Global temperature has indeed fallen from the previous 10-year mean of 15.23 degrees Celsius (the 1961-1990 average was 14 degrees) to just 14.57 degrees Celsius, the coolest year on the planet since 2014. But regional climate anomalies have been large and variable. Of most concern was a failure of the Asian monsoon, at the cost of US$50 billion (339 billion yuan) to the Indian economy, and the most intense cyclone season in the South China Sea for 20 years.
India – one of the rotating members of the Security Council – and China now trigger an emergency debate calling for a permanent ban on deployment of aerosol-injection technologies. The IPCC argues that one year’s data prove nothing about the efficacy or impact of solar-radiation management. But against a background of further global protests, led by the new popular civic movements in China and India, the Security Council now splits five votes to five, with five abstentions. Turmoil ensues as two Canadian billionaires unilaterally continue aerosol injection.
Of course, one could create a hundred other scenarios under which the story of solar-radiation management may unfold. But I use this one to draw attention to the profound political obstacles and humanitarian risks that shadow attempts to engineer the climate through solar-radiation management. The organisation HOME already exists, seeking to mobilise people everywhere to tell climate engineers to proceed no further with climate manipulation.
The technical body supporting the work of the UN Convention on Biological Diversity has recently proposed a draft text along the following lines: “No climate-related geo-engineering activities [should] take place until there is an adequate scientific basis on which to justify such activities and appropriate consideration of the associated risks for the environment and biodiversity and associated social, economic and cultural impacts.” [Emphasis added.]
Words such as “adequate” and “appropriate” offer new grounds for contention in an already argumentative world.

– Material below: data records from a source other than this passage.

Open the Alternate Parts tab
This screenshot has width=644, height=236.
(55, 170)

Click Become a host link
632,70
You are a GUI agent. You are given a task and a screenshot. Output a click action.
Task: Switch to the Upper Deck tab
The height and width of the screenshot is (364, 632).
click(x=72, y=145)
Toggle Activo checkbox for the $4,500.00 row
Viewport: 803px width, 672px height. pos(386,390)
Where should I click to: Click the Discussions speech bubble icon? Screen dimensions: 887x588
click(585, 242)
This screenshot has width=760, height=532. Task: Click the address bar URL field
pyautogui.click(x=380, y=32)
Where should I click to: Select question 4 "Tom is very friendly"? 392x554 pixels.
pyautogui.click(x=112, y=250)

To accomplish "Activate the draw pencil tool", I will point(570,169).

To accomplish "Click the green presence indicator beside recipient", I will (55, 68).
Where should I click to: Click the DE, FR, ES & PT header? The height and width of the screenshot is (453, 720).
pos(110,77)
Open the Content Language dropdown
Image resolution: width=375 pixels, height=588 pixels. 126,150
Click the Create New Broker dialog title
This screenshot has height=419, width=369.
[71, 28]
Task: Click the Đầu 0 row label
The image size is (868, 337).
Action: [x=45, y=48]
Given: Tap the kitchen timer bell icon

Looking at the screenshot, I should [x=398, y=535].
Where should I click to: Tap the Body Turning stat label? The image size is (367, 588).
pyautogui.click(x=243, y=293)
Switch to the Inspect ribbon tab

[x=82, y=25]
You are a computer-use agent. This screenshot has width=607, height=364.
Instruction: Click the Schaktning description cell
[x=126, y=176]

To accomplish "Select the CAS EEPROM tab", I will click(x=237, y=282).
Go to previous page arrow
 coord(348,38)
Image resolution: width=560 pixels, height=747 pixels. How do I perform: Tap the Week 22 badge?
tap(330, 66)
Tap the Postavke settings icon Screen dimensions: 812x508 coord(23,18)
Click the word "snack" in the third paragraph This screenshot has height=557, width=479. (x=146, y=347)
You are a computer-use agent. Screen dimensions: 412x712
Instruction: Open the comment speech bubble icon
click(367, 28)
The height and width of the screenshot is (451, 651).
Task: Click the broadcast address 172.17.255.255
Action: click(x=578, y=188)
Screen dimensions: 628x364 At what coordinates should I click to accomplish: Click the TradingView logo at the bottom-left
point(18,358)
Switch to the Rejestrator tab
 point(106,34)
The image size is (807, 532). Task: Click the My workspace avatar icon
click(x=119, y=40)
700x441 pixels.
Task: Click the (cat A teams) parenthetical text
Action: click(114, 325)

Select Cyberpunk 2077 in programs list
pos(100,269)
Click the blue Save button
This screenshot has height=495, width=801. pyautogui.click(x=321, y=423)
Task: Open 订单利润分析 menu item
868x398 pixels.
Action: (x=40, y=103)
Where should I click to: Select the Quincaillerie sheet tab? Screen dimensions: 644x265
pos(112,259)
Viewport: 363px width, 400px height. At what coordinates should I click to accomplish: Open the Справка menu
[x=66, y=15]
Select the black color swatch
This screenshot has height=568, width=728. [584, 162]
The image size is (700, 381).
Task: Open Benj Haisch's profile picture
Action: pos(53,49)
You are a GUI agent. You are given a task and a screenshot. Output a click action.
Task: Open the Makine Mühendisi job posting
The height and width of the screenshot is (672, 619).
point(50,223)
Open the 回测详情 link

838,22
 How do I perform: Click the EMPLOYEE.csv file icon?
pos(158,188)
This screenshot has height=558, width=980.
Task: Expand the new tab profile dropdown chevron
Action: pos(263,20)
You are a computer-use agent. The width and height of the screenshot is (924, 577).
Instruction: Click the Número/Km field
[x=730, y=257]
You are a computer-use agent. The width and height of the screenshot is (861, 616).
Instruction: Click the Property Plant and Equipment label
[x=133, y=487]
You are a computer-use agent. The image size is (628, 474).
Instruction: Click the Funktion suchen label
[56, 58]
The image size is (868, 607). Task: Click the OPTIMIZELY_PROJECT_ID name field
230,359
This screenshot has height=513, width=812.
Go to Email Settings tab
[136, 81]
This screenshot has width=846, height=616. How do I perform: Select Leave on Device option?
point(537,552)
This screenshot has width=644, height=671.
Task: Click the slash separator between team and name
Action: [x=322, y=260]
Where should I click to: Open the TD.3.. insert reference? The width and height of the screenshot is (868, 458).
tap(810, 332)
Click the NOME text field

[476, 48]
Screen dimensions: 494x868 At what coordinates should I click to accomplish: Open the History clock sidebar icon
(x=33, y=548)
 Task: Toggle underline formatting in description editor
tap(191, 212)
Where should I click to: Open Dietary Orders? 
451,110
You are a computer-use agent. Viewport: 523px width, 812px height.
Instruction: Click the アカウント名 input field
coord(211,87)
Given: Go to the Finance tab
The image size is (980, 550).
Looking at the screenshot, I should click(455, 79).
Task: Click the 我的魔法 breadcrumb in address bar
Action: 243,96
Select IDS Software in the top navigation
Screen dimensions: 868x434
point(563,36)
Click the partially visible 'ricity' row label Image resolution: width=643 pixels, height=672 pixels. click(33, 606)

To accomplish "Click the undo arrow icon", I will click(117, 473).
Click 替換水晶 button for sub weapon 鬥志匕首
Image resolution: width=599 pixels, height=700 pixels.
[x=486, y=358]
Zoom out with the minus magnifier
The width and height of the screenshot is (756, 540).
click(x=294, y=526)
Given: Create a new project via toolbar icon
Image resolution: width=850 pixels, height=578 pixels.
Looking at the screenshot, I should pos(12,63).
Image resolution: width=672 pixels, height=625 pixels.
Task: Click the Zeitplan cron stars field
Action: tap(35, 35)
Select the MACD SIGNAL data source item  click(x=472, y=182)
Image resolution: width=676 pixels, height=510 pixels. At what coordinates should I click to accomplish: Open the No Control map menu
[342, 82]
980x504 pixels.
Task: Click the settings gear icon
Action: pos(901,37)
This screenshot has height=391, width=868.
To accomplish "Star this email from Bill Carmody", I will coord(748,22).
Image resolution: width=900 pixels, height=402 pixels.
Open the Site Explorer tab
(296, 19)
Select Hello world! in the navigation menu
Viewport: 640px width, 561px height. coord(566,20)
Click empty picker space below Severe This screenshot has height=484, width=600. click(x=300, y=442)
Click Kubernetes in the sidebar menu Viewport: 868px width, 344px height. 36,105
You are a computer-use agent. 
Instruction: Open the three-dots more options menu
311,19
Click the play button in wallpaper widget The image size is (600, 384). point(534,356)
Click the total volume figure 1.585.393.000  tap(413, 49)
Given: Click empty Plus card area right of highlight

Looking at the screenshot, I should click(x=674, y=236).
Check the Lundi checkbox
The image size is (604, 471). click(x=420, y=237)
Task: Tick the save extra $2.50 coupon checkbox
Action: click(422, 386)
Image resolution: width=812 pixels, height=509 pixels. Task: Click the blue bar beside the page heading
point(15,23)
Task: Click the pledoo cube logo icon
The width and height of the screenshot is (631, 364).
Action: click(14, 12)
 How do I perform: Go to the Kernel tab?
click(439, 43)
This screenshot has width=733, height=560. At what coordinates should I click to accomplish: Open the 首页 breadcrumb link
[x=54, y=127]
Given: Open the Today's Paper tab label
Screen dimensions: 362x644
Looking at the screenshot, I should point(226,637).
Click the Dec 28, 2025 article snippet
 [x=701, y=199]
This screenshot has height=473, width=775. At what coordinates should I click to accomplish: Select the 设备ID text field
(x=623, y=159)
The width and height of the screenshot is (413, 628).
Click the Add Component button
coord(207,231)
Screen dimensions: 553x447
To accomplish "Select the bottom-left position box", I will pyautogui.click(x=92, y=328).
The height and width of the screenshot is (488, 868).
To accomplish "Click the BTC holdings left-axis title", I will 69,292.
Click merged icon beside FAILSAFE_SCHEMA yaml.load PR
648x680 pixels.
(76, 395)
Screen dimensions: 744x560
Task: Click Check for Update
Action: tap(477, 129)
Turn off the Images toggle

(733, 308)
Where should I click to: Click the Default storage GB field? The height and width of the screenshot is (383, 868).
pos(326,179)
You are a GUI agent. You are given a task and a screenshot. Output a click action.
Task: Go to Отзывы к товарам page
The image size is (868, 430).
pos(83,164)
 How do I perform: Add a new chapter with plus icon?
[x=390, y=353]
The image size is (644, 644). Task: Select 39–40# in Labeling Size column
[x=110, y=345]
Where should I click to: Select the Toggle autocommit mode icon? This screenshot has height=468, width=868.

If the politics of climate-mitigation policy under the guise of the Kyoto Protocol have proved intractable, just wait until we see the geopolitics surrounding the negotiation of the first protocol on engineering synthetic climates. In the name of saving the planet from inadvertent greenhouse-gas exacerbated climate change, climate engineers may simply be offering us one Promethean fire to offset the effects of another.
Mike Hulme is professor of climate change at Britain’s University of East Anglia.